O acampamento feminino em Brasília teve a visita solidária de mulheres indígenas estrangeiras e de instituições como a Coica (sigla para Coordenadoria das Organizações da Bacia Amazônica em espanhol), da qual faz parte a Coiab (Coordenação das Organizações Indígenas da Amazônia Brasileira). “Os problemas no Brasil são os mesmos dos povos originários de todo o mundo”, afirmou Amalia Hernandez, do povo Lenka, de Honduras. Lineth Calapucha, do povo Kichwa, completou citando que no Equador são também as empresas petroleiras, mineradoras e madeireiras que representam ameaças de genocídio. “Temos costumes e formas de vida não compreendidos, mas nos empoderamos para que a luta continue”, ressalta. 

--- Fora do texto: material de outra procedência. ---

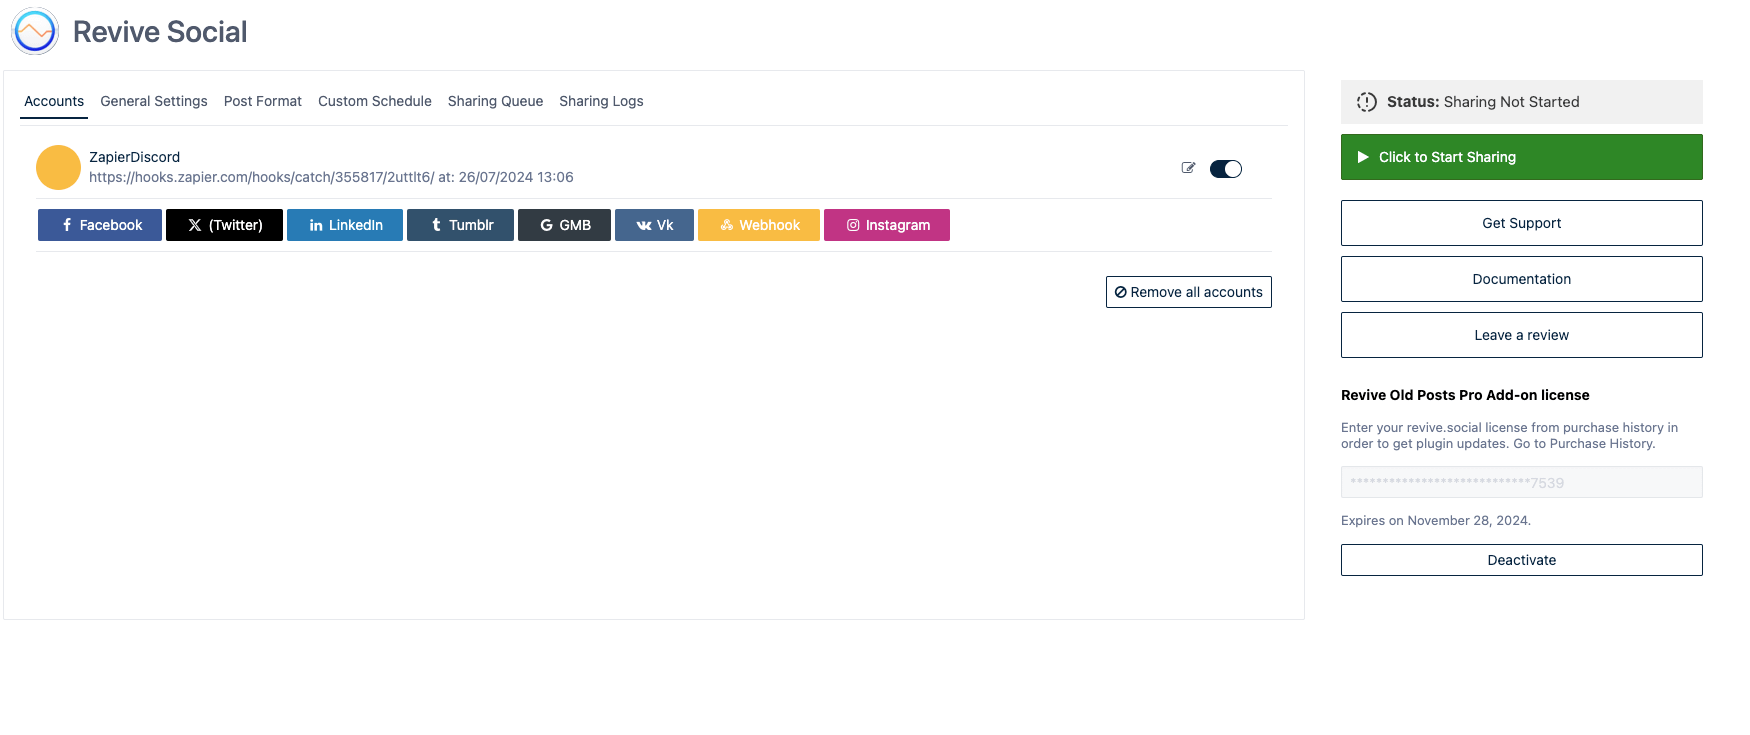Open the Custom Schedule tab

coord(375,101)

María Cuji, dirigente de A Mulher Kichwa, cita a marcha histórica realizada por mães e avós em 1992, que permaneceram em Quito durante um mês inteiro na luta por terras. Atualmente, o povo tem áreas escrituradas, mas as mulheres precisam se manter mobilizadas para a defesa contra invasores que desejam explorar recursos naturais. 

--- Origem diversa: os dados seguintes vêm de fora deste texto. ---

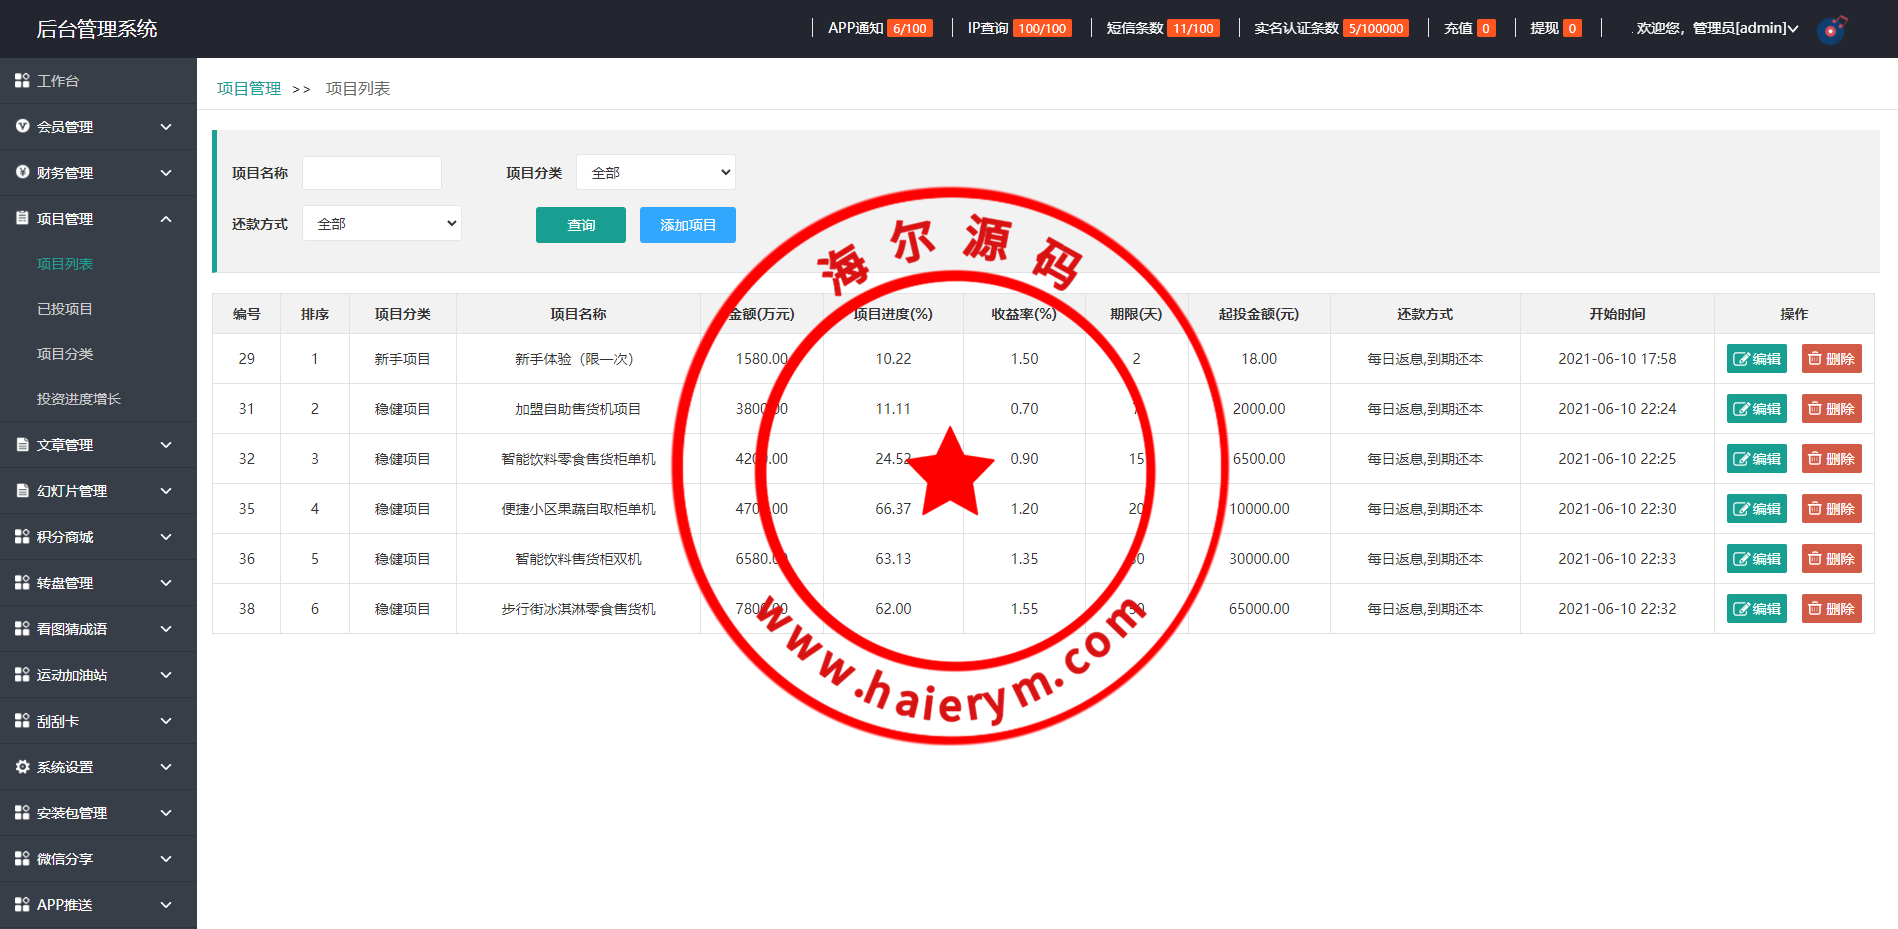Go to 已投项目 submenu item
The image size is (1898, 929).
click(65, 309)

Os Kichwa da comunidade de Sarayaku realizaram, em 2018, uma cerimônia na capital equatoriana, declarando 135 mil hectares seu território como “selva vivente”, com o objetivo de que o governo o reconheça como “ser vivo” consciente de direitos, com novas medidas sustentáveis de conservação não apenas da floresta no sentido material, como incluindo seres do mundo animal, vegetal, mineral, espiritual e cósmico que se relacionam com os humanos.